I can’t help but quote Kate Bornstein in the title of this column. When asked by a talk show host if she was post-operatively orgasmic, that’s how she replied: “Yeah, the plumbing works, and so does the electricity.”
Since the last issue of Trans Health came out I had an orchidectomy, which is most likely the last surgery I’ll have. An orchidectomy (also spelled “orchiectomy,” or other variations thereupon) is the surgical removal of the testicles.
It took me a while to come to the decision to do it. I started by contacting my GP and speaking with an endocrinologist, both of whom told me that I should be concerned about losing my sex drive and my ability to orgasm. They said that, since the testes were the organ in which most of the body’s testosterone is produced, eliminating the testosterone could eliminate my ability to orgasm.
As you might imagine, I was extremely upset at the possibility. At the same time the little warning bell went off in my head: ding ding ding!!
My GP said, “You can’t orgasm if you can’t get an erection.”
It took all of my resolve to not fall off of the table and writhe around on the floor in apoplectic fits of laughter. Come on. What do orgasms have to do with erections? That’s like saying that you can’t eat ice cream without a cone. Sure, it can be more fun with a cone, but when life gives you a cup of ice cream, whip out a spoon.
So I checked with the endocrinologist. She said something similar: no testosterone equals no orgasm.
“Do you have a sex drive?” I asked my endocrinologist, a genetic female.

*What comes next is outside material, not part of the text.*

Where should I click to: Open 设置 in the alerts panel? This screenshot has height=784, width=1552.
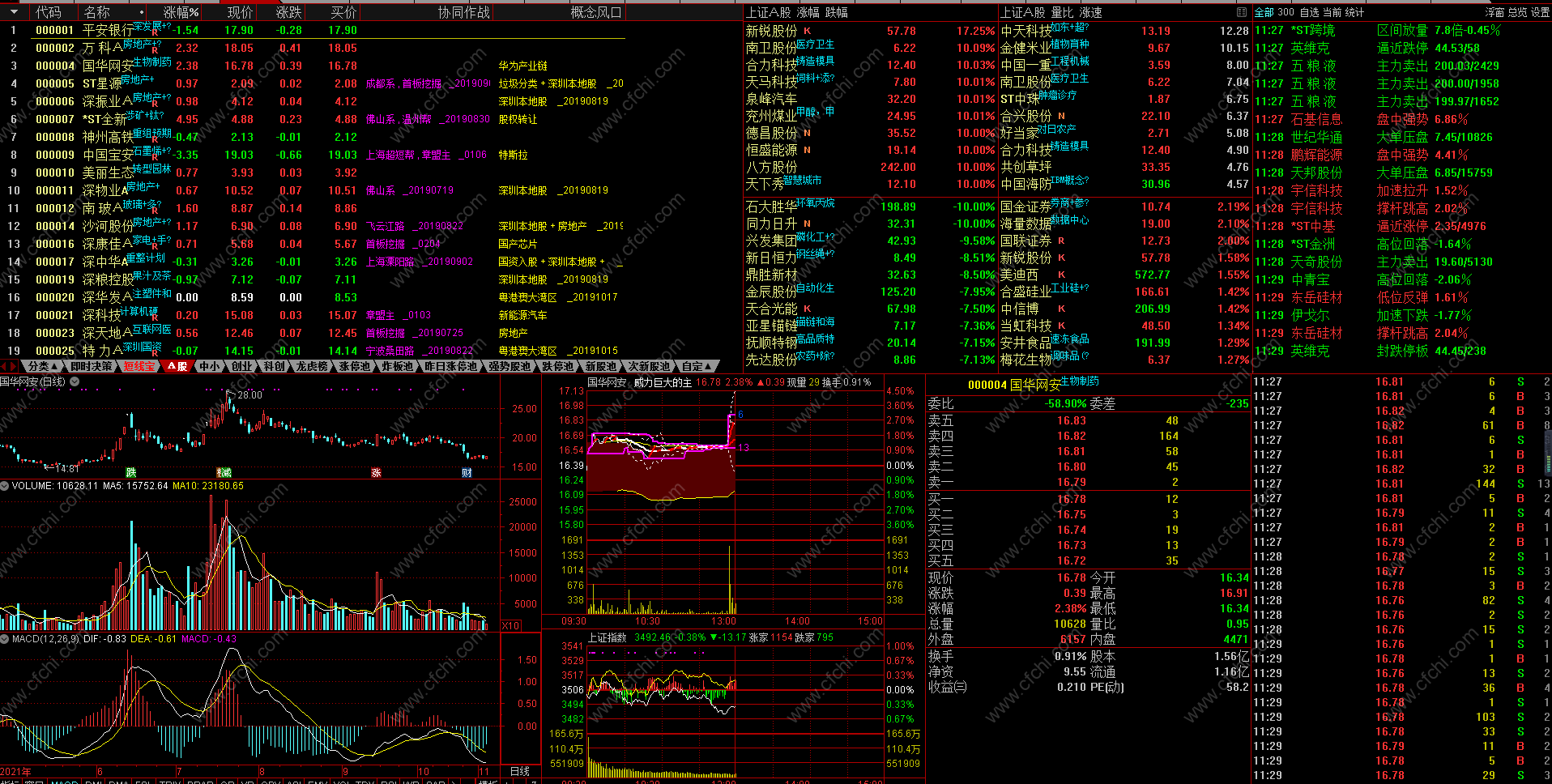pyautogui.click(x=1540, y=12)
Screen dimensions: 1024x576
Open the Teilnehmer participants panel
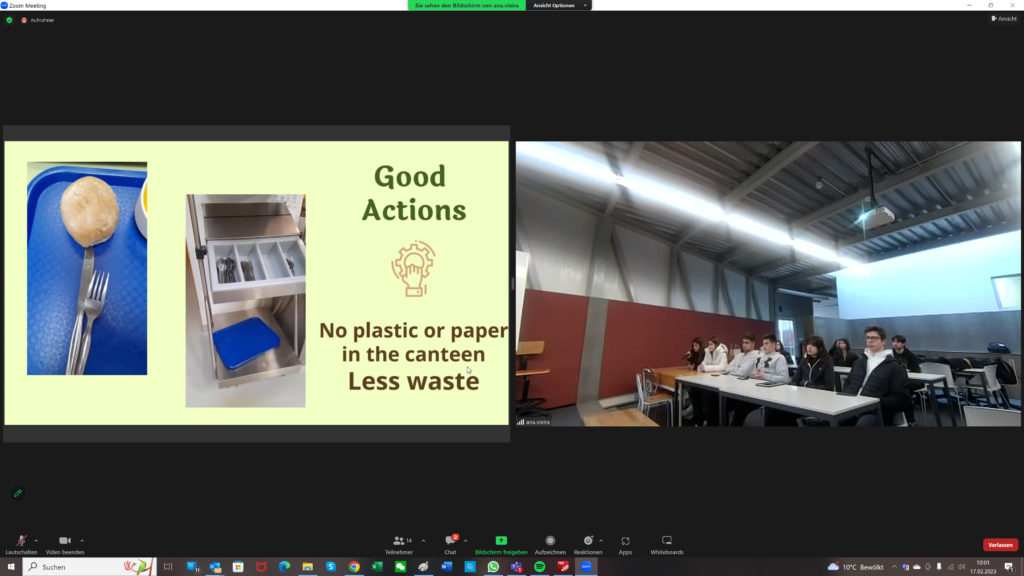(x=399, y=541)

“Well yes, of course,” she replied.
“Then maybe I’m missing something,” I continued, “but are your testosterone levels normal for a genetic woman?”
“Good point,” she said.
See, genetic females (XX) have a much lower normal level of androgens than genetic males (XY): 5-85 ng/dl for XX persons, and anywhere between 300-1000 ng/dl (or more) for XY persons.
There is a common assumption that sexual arousal is tied to testosterone, an androgen, since increases in androgen levels have been linked to increased sexual arousal. My belief, to which I hold steadfastly, is that for most people arousal has a little to do with their biology and a lot to do with where their head is. Being a specialist in hormonal functioning in human beings, an endocrinologist, of course, will be biased towards thinking that everything is related to hormones. Which I think is total bunk.
Anyway, the next step was to see a urologist, who would perform the surgery. I got a referral from my endocrinologist, booked an appointment with the urologist, and a month or so later I went in to see him.
I asked my urologist the question about arousal, playing dumb because I didn’t want him to bias his answer. “The endocrinologist told me that I might lose the ability to orgasm after I have an orchidectomy,” I said. “Is that true?”
He laughed. “Of course not!” he said.
So that was my cue. “That’s what I thought,” I replied. “It seems to me that many trans women who have surgery and report decreased sexual function feel a discomfort with their bodies and their genitalia. I felt it myself the first time I transitioned, and the same day I started hormones I lost all interest in sex. During this most recent transition I felt no such discomfort. So, even after being on hormones for a year, my sex drive is exactly the same.”
“That makes perfect sense,” he said, “and it matches what I have seen in male-to-female transsexuals.”
I had the orchidectomy in late July, 2001. It’s been two months, and I can state conclusively that my sex drive hasn’t been affected in the least. In fact, if anything, it’s higher now than it was two months ago. I mean, still bandaged, I masturbated to orgasm less than 60 hours after I came out of surgery. And I haven’t slowed down since. (Even I was impressed.) We’re talking once a day, minimum. I even get laid with partners!
So what are the differences? My orgasms feel very different now. It takes longer to climax than it used to, for sure. The orgasm itself comes on slower, lasts longer, and is more diffuse than it used to be. Now, I have no idea whether this is physiological or psychological, but who cares? They’re more fun and that’s all that matters to me.
And yes, like Kate, my electricity still works. Does it ever. No matter what the doctors said.